Can children use Seroflo?

Yes from age 4 — typically at 50/25 or 100/25 strength via inhaler with spacer + mask. Higher strengths reserved for older children and adults.

Is Seroflo safe in pregnancy?

Fluticasone has reassuring observational data in pregnancy. Budesonide-formoterol (Foracort) has more data; some prescribers prefer that combination during pregnancy. Uncontrolled asthma is more dangerous than either drug.

Can I use Seroflo as a SMART/MART reliever?

No — salmeterol has slow onset and is not licensed for as-needed use. Only formoterol-containing combinations (Foracort, Symbicort) can be used as SMART/MART.

How long does a Seroflo Inhaler last?

A 120-actuation canister lasts 60 days at twice-daily dosing. Rotacaps come in blister packs; check the leaflet for actuations per pack.

What’s the difference between Seroflo Inhaler, Rotacaps, Multihaler, Autohaler, Accuhaler?

All deliver fluticasone + salmeterol but use different devices and dose strengths. Inhaler = pressurised aerosol with spacer-friendly dosing. Rotacaps = single-dose dry powder via Rotahaler. Multihaler = multi-dose dry powder. Autohaler = breath-activated MDI (no need to coordinate). Accuhaler = multi-dose blister-strip dry powder. Choose based on your inspiratory ability and coordination.

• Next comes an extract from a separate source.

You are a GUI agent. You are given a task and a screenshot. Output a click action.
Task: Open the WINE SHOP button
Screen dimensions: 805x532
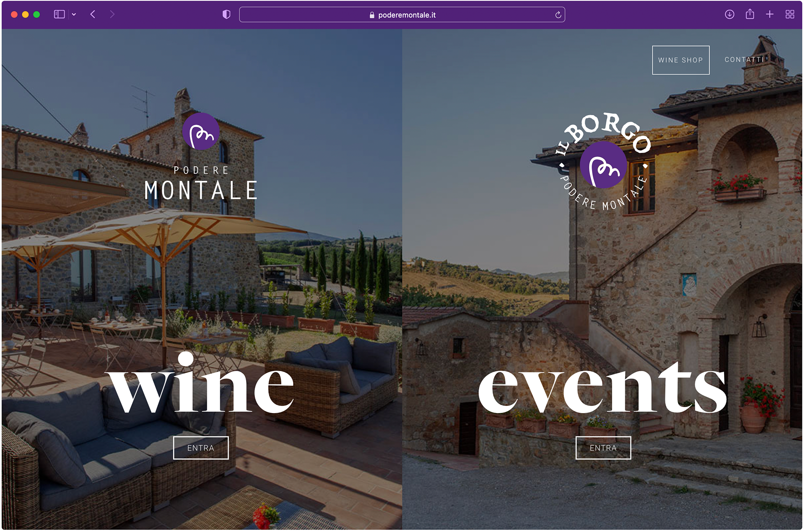pyautogui.click(x=680, y=60)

Medical disclaimer: This page is educational and does not replace professional medical advice. Always consult a qualified healthcare professional before starting, stopping, or changing any inhaler or respiratory medication, especially if you have other medical conditions, take other prescriptions, are pregnant or breastfeeding, or are over 65.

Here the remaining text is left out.